This blog is about Graphic Design, Vector Art, and Cartoon Illustration

November 22, 2015

Why bad design isn't intentional

If you've ever looked for Chow Mien noodles in the grocery store, and figured that they should be with the noodles, no, they're not. There with the Chinese Food. Of course, once you've gone to the grocery store several times, this makes perfect sense. But for someone who is trying to use a design in what they consider a logical way, this looks like evil design, or just bad design. Are they trying to hide Chow Mien noodles from me? Are they assuming that I know enough about foreign cuisine to determine the country of its historical origin? To me, they're noodles.

I'm a Graphic Designer and I see bad design all of the time. And I always say, "I'm sure they mean well", even if the design looks like it was intentionally designed to frustrate its users.
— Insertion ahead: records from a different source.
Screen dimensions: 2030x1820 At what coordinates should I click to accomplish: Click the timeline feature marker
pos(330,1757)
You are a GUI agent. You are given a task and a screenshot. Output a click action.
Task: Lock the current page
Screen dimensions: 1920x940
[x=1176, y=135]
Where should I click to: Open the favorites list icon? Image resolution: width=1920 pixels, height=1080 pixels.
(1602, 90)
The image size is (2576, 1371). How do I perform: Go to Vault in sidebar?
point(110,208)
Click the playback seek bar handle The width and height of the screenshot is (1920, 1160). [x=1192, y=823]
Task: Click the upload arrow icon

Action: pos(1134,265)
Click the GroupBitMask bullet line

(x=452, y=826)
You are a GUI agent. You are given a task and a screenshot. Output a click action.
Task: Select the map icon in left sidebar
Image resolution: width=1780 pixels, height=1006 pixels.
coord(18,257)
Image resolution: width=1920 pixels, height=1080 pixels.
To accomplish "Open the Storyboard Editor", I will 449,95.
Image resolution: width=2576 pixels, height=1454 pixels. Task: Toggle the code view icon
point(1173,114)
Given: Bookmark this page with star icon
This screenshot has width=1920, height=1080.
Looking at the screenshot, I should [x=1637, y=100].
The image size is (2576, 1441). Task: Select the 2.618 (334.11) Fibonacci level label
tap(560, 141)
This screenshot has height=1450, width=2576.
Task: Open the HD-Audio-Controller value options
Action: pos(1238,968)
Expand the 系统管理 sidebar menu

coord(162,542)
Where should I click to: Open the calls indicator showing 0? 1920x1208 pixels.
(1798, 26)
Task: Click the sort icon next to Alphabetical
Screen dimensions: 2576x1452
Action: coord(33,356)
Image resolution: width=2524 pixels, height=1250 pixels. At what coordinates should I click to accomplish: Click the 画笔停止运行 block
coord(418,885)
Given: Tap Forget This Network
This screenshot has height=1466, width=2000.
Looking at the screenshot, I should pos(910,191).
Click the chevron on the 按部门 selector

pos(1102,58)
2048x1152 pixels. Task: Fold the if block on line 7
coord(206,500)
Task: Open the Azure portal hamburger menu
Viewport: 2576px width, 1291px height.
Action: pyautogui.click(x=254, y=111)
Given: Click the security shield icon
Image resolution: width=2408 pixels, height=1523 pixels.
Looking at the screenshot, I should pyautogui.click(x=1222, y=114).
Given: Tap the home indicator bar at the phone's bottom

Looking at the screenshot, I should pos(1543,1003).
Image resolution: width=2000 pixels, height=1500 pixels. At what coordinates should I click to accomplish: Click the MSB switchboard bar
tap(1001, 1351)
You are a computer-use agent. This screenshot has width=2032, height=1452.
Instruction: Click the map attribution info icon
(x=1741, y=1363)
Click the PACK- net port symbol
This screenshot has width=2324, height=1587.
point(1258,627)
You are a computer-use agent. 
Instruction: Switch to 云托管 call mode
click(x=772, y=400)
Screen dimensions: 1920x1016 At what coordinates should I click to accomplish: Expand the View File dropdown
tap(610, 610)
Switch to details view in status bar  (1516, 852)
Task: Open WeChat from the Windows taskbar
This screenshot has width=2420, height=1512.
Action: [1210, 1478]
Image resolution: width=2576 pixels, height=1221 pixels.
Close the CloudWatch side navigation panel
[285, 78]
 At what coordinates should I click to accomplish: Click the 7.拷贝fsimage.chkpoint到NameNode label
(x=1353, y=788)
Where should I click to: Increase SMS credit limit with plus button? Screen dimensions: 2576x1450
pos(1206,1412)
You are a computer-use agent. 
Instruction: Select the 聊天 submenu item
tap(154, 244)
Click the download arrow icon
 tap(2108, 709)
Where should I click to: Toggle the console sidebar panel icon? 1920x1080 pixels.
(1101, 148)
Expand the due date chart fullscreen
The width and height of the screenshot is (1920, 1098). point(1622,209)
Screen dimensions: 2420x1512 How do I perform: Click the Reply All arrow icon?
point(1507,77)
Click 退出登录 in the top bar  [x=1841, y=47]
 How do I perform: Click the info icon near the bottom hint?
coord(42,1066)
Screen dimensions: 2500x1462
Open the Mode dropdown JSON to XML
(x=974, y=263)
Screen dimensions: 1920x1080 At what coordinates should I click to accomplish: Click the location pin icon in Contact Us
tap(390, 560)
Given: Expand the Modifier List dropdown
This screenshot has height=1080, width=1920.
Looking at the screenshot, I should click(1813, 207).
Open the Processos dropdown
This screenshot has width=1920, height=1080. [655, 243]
As of this writing (November 2015) I'm working on trying to figure out the redesign of Google+, which of course is a tangle. And even more so to the people who have been using it for years, with the original interface. But I don't imagine the designers at Google+ laughing hysterically, and wringing their hands, saying stuff like, "This will drive them crazy!" or "They'll never figure this out! Ha ha ha ha!"

Of course, we get used to using a bad design. Have you ever looked at the freeway signs in Los Angeles? When you first see them, you imagine that they're actually intentionally trying to confuse you. Once you've learned them, they're easy. People adapt quickly to bad design. If there were a sign on a freeway that said, "to Cincinnati" and it really meant "to Pasadena", it really wouldn't bother most people who would learn what it really meant after a time, and they would wonder why newcomers were so stupid. Can't they read the sign? Strange, but true.

So people who have been using a badly-designed interface for a long time just stop seeing how bad it is. If an arrow points to the left, and they know from experience that it's supposed to point to the right, they just do it. As a designer, this stuff fascinates me.

Good design is rare. And it's done by the same people who create bad design, with the best intentions. I'm not optimistic enough to believe that there are designers who are so good that they can actually foresee how users will misunderstand their design, and do it intentionally. They mean well.